■ **The problem**: Copy out the listing below exactly, please, and skip any pictures.
=== Begin Enclosure ===
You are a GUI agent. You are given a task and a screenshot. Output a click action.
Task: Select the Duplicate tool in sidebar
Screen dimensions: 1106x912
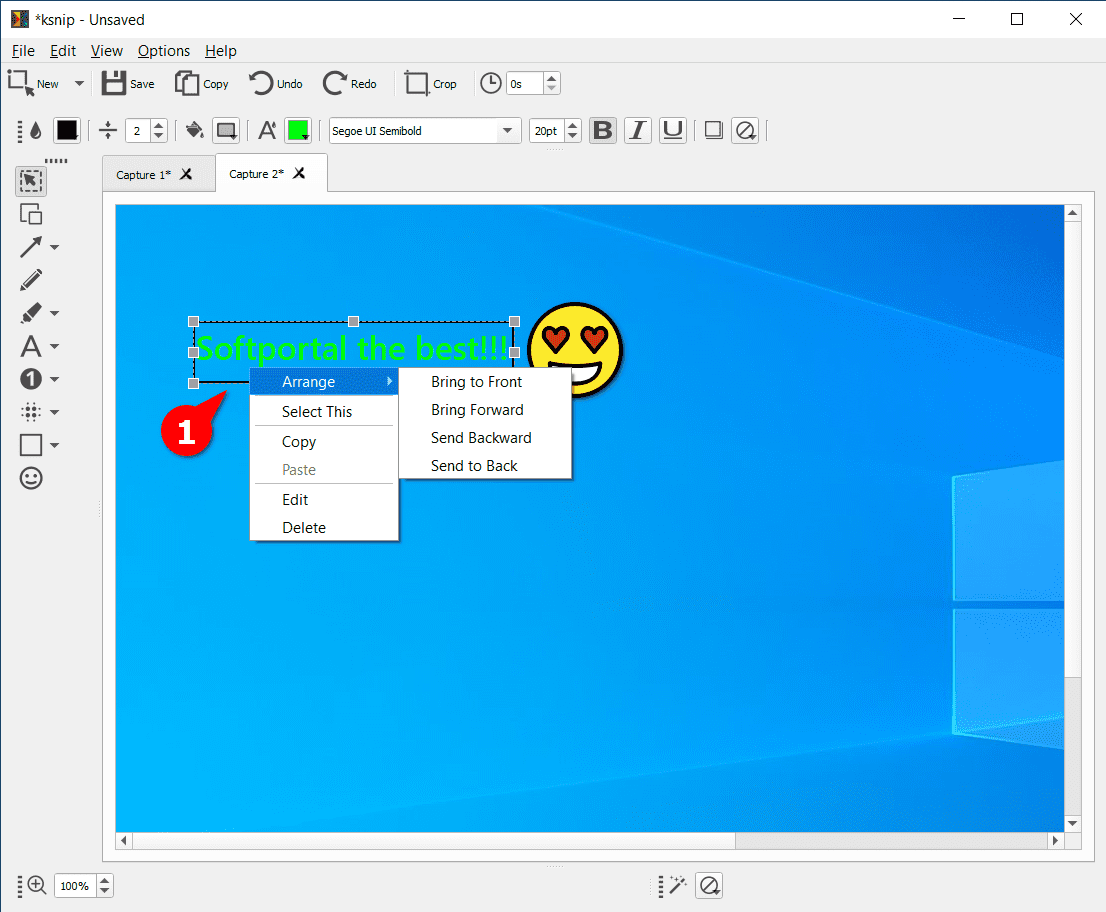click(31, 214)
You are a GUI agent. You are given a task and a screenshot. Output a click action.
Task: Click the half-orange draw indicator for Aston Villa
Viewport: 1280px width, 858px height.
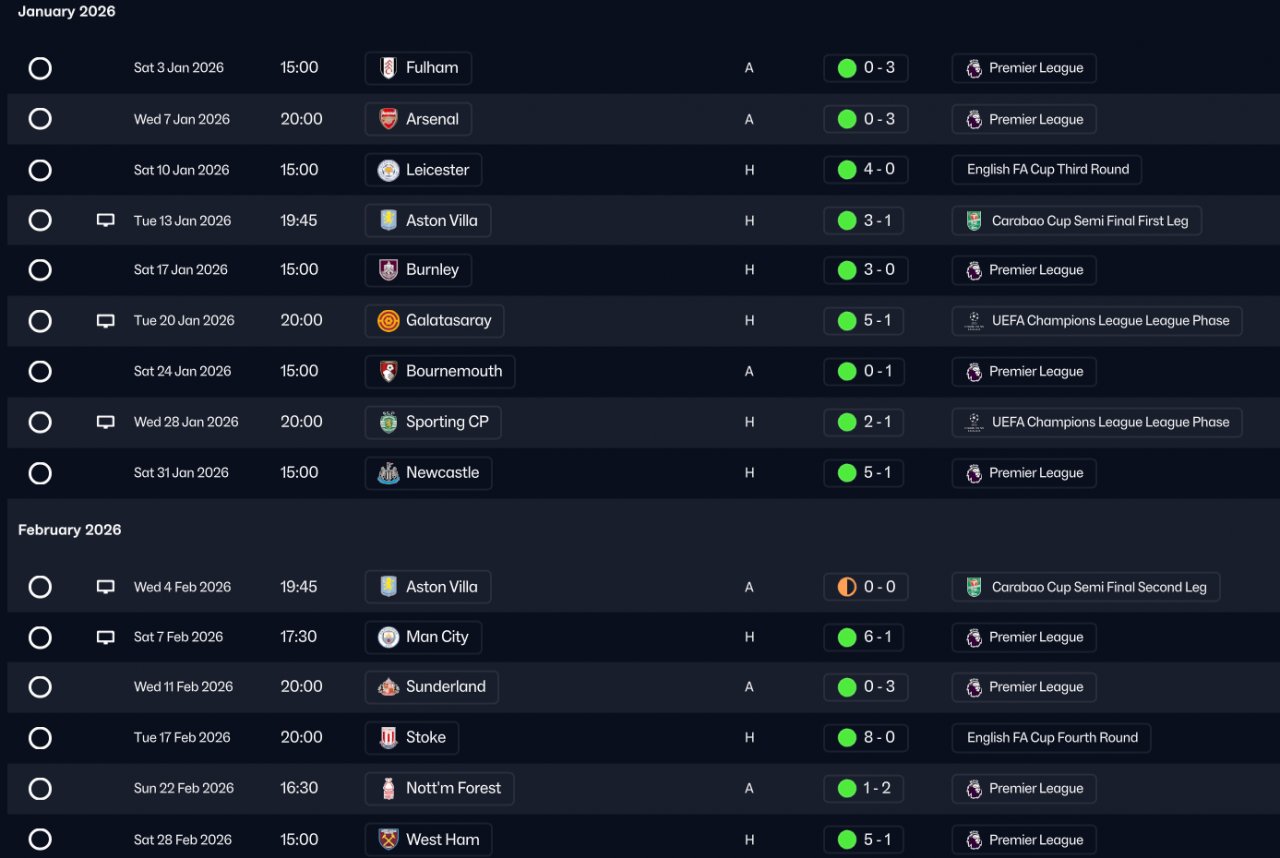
=== End Enclosure ===
■ **Task response**:
You are a GUI agent. You are given a task and a screenshot. Output a click action.
Task: Select the Duplicate tool in sidebar
Screen dimensions: 1106x912
click(31, 214)
You are a GUI agent. You are given a task and a screenshot. Output a click action.
Task: Click the half-orange draw indicator for Aston Villa
Viewport: 1280px width, 858px height.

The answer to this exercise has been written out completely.